* _WRITTEN INSTRUCTION_: Please update the lines starting with the line with "Click the 18 lis 2025 date" and going on through the line with "(1020, 513)", swapping "warning triangle" for "alert triangle" and leaving everything else untouched. Give back only those lines.

* _RECORDS SUPPLIED_:
============================================================
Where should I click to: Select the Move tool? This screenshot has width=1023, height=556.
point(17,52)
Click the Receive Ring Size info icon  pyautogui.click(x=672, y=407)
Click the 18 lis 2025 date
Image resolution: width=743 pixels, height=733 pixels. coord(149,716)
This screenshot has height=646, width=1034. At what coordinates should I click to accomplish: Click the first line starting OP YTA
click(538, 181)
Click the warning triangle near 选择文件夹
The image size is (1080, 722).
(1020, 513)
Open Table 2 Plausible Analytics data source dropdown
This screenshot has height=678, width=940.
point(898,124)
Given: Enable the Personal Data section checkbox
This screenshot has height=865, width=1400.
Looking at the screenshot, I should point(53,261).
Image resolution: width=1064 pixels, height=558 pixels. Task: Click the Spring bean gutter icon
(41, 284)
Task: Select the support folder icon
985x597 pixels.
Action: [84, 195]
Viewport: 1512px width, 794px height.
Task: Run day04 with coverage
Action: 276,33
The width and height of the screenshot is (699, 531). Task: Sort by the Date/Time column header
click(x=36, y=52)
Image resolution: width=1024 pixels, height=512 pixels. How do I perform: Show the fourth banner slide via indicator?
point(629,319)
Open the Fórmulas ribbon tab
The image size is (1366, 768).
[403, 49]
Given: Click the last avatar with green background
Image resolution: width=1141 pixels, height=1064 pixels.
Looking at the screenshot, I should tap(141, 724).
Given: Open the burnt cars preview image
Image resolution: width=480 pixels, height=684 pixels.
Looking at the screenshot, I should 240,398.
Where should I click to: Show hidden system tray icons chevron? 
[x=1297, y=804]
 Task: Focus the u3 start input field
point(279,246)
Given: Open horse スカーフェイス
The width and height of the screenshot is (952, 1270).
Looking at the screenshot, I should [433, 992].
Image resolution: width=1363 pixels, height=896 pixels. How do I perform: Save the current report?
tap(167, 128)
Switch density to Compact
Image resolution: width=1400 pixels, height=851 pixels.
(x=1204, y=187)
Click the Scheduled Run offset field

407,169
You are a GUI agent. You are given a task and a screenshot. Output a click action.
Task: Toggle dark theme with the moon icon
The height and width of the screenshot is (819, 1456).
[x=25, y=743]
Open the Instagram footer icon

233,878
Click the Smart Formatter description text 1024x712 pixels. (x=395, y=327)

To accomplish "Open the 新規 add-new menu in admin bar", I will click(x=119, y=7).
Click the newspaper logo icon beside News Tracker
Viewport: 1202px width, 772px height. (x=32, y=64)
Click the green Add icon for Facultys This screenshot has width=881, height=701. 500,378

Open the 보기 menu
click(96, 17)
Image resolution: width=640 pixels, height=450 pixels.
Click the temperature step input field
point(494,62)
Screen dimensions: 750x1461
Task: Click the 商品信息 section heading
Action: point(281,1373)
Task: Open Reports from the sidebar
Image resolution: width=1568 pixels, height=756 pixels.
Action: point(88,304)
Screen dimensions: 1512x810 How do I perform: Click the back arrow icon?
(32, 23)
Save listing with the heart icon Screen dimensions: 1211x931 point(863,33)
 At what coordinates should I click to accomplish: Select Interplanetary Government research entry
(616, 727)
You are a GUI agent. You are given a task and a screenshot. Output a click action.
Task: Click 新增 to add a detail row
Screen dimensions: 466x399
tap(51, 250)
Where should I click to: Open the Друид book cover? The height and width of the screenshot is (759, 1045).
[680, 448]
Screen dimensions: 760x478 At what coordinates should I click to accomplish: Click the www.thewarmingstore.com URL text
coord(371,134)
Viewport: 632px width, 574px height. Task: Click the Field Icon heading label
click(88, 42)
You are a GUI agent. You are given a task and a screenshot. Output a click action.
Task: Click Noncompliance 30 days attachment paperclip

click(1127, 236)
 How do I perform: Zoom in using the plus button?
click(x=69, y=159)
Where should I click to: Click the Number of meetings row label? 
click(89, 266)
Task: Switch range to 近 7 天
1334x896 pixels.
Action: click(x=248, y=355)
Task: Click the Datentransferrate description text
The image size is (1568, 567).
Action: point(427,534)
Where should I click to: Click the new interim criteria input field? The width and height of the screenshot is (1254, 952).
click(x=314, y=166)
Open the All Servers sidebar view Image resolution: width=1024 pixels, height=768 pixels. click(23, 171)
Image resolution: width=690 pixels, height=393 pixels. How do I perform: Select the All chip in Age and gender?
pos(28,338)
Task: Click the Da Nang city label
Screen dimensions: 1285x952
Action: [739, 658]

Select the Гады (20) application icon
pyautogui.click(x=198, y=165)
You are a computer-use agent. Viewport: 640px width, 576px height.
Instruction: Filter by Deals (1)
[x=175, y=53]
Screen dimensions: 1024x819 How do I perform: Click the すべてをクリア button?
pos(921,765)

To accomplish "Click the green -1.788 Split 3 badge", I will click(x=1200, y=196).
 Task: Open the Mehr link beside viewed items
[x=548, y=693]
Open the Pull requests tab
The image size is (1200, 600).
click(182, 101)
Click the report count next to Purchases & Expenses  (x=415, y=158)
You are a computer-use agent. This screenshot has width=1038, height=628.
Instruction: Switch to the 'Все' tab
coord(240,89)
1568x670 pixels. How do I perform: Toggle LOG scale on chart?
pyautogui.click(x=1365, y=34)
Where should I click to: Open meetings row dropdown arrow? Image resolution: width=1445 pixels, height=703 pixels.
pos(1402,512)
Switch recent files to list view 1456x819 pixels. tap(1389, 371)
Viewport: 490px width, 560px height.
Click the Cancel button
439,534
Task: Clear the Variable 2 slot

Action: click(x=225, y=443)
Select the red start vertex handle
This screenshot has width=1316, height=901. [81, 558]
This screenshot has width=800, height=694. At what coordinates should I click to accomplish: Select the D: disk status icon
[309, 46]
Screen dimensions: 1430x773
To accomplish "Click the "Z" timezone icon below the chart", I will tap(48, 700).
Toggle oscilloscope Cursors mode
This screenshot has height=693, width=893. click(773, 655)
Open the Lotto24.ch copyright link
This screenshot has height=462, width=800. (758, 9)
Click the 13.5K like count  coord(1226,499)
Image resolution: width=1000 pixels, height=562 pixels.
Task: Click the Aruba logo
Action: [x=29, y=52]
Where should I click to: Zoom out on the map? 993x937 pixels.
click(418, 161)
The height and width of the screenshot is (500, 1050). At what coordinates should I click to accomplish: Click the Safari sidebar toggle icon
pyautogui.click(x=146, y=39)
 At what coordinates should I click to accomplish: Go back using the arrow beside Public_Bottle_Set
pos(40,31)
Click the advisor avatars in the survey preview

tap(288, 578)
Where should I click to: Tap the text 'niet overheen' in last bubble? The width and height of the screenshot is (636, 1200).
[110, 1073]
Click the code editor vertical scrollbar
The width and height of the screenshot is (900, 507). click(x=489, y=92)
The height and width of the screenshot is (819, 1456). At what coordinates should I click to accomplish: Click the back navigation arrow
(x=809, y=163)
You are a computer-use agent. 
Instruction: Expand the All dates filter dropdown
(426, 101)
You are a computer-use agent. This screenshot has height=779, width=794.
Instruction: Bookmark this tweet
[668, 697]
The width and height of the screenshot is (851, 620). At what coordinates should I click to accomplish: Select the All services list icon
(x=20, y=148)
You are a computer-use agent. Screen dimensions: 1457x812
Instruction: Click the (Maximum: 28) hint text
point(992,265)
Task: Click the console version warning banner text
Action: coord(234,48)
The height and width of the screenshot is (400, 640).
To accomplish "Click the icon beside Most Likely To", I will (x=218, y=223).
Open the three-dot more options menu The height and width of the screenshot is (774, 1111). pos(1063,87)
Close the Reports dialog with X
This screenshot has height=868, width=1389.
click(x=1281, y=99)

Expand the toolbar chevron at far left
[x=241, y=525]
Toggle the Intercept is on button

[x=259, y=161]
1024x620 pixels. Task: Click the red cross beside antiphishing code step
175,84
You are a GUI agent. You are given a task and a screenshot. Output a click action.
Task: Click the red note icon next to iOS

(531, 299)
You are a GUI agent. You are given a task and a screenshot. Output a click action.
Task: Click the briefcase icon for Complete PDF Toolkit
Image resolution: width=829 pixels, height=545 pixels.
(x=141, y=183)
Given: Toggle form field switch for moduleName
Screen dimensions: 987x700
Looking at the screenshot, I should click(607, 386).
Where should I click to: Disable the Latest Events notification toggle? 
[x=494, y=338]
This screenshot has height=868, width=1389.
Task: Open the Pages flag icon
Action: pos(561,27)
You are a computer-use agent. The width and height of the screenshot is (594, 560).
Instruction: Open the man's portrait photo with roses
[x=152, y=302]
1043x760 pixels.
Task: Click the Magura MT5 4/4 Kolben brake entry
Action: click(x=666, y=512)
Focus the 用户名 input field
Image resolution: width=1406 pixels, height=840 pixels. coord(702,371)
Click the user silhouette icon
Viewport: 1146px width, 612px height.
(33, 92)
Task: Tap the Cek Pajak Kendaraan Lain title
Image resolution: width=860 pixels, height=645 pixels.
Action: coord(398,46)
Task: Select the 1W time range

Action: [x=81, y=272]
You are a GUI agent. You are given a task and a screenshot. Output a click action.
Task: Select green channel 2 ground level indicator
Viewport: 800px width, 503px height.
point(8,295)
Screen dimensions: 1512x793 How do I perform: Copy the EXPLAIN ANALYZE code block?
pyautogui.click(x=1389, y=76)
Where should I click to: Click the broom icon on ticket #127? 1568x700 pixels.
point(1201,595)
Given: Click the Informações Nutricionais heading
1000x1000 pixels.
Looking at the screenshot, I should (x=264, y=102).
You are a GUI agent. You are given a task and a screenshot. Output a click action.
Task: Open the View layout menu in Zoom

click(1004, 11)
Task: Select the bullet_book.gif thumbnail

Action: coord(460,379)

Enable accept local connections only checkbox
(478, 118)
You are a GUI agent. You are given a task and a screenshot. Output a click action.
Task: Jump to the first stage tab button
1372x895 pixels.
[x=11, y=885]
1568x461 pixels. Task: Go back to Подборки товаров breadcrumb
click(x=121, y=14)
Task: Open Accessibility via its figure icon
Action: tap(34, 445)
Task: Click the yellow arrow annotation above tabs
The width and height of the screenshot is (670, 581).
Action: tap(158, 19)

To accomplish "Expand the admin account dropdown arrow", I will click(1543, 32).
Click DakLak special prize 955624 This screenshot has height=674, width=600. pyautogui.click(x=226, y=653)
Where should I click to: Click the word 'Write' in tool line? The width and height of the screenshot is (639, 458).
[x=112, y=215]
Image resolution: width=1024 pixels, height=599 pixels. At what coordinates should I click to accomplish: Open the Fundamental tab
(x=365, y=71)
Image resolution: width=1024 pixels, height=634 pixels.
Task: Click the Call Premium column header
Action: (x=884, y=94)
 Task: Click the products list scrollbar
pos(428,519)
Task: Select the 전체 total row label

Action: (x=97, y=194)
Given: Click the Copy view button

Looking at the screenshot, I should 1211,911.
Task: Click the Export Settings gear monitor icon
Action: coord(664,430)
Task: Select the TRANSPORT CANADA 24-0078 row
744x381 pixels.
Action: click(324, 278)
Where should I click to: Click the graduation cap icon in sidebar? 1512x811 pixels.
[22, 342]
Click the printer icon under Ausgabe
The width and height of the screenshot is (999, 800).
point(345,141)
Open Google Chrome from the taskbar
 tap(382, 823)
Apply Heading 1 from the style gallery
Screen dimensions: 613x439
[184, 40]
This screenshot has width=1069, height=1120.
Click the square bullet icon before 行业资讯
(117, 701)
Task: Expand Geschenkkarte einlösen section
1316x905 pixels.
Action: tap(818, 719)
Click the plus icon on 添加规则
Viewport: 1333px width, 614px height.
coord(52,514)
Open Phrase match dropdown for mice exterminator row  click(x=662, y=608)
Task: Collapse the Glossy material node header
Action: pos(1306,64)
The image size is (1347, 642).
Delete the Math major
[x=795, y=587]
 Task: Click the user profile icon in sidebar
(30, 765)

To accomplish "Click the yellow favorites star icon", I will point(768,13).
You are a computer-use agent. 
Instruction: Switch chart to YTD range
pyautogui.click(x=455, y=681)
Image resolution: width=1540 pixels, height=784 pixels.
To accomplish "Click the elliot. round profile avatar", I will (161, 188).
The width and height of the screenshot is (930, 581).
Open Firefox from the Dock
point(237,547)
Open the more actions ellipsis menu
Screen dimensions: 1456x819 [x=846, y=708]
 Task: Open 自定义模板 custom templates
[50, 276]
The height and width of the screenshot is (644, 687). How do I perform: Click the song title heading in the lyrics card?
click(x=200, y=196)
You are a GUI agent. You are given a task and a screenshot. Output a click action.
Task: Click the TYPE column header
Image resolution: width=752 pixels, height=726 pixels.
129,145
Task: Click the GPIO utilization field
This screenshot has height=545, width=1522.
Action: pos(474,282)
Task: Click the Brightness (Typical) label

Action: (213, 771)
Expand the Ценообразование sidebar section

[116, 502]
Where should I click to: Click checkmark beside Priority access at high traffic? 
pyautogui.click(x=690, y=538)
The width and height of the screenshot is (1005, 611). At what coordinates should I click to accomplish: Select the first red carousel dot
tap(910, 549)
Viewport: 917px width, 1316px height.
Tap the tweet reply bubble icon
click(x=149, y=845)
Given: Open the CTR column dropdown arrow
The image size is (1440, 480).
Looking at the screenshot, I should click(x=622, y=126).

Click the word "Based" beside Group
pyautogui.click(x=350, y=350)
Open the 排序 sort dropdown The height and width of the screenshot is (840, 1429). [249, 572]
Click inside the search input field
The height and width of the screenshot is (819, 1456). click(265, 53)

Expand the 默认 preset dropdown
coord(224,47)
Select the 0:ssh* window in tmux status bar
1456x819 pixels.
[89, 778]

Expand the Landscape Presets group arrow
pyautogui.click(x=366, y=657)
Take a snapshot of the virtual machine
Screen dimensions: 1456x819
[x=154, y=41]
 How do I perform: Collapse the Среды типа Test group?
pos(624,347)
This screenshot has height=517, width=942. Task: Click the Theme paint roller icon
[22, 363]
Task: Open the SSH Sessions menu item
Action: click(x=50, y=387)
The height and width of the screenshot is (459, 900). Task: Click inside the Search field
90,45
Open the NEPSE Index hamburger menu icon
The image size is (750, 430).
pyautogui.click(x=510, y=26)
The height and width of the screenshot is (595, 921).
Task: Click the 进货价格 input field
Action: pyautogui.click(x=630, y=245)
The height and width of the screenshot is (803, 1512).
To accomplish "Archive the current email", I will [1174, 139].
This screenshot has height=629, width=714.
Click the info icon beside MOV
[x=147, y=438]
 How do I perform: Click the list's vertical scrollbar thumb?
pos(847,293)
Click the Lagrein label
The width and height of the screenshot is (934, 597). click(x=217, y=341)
============================================================
* _IN RESPONSE_:
Click the 18 lis 2025 date
Image resolution: width=743 pixels, height=733 pixels. coord(149,716)
This screenshot has height=646, width=1034. At what coordinates should I click to accomplish: Click the first line starting OP YTA
click(538, 181)
Click the alert triangle near 选择文件夹
The image size is (1080, 722).
(1020, 513)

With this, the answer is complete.